*Aufgabe 1*: Schreib den Abschnitt des Ausgangstexts ab, der bei „Wer verstößt öfter“ beginnt und mit „die Haltelinie fahren.“ endet, und ersetze darin „Gehweg“ durch „Bürgersteig“.
*Aufgabe 2*: Wie viel Prozent der Autofahrenden verletzten laut Ausgangstext in der Studie im Auftrag der dänischen Regierung die Verkehrsregeln?

*Ausgangstext*:
18. April 2022

Wer verstößt öfter gegen Regeln, Autofahrende oder Radfahrende?

Rotllichtfahrt
Zum Wiederlesen, damit wir gute Argumente haben: Autofahrende missachten sehr viel häufiger die Regeln als Radfahrende. Und wo es keine Radinfrastruktur gibt, verletzen auch mehr Radler die Verkehrsregeln. 

Das ist das Ergebnis einer Studie im Auftrag der dänischen Regierung. Demnach verletzten nur 5 Prozent der Radfahrenden die Verkehrsregeln, während das 66 Prozent der Autofahrenden taten. Wie kommt es dann, dass man nur uns Radlern ständig vorhält, wir hielten uns an keine Regeln? Die Vermutung: Die Verstöße von Radfahrer:innen sieht man halt gut, auf dem Gehweg radeln, zum Beispiel. Die von Autofahrenden dagegen sieht man meistens nicht, beispielsweise zu hohe Geschwindigkeit, Handy am Steuer oder noch schnell bei Rot über die Haltelinie fahren.


Rotlichtverstoß, Umfahren über den Gehweg
Für die Studie wurden wichtige Kreuzungen mit Videokameras beobachtet. Und sehr interessant, es hat sich (übrigens jetzt schon in der zweiten solchen Studie) auch gezeigt: Sind Radler auf Radwegen unterwegs, fuhren nur 4,9 Prozent regelwidrig, zumeist übrigens auf Gehwegen. Gibt es hingegen keine Fahrradinfrastruktur, dann stiegen die Regelverstöße der Radler:innen auf 14 Prozent. 

Also: Will man Radfahrende, die sich an die Regeln halten, muss man ihnen Radwege und Kreuzungslösungen geben, die es ihnen auch möglich machen, sich an die Regeln zu halten. 

Ähnliches zeigen dem Bericht zufolge auch Studien in anderen europäischen Ländern. Das Bild des Kampfradlers, der immer bei Rot fährt, ist falsch. Eine Studie in London widersprach der Behauptung, dass die meisten Radler bei Rot an Ampeln weiterfahren. 84 Prozent der Radler:innen hielten an. Das wären dann 16 Prozent, die bei Rot fuhren.

*Verfügbare Daten*:
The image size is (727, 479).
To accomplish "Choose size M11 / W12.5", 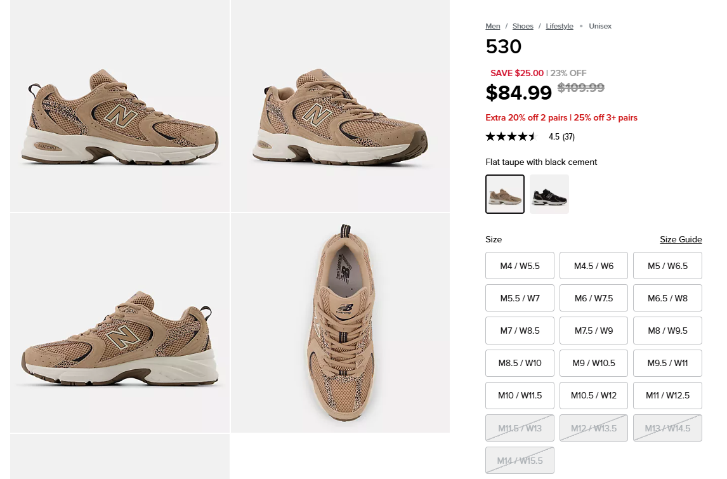I will pos(667,395).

*Lösung 1*:
Wer verstößt öfter gegen Regeln, Autofahrende oder Radfahrende?

Rotllichtfahrt
Zum Wiederlesen, damit wir gute Argumente haben: Autofahrende missachten sehr viel häufiger die Regeln als Radfahrende. Und wo es keine Radinfrastruktur gibt, verletzen auch mehr Radler die Verkehrsregeln. 

Das ist das Ergebnis einer Studie im Auftrag der dänischen Regierung. Demnach verletzten nur 5 Prozent der Radfahrenden die Verkehrsregeln, während das 66 Prozent der Autofahrenden taten. Wie kommt es dann, dass man nur uns Radlern ständig vorhält, wir hielten uns an keine Regeln? Die Vermutung: Die Verstöße von Radfahrer:innen sieht man halt gut, auf dem Bürgersteig radeln, zum Beispiel. Die von Autofahrenden dagegen sieht man meistens nicht, beispielsweise zu hohe Geschwindigkeit, Handy am Steuer oder noch schnell bei Rot über die Haltelinie fahren.

*Lösung 2*: 66 Prozent.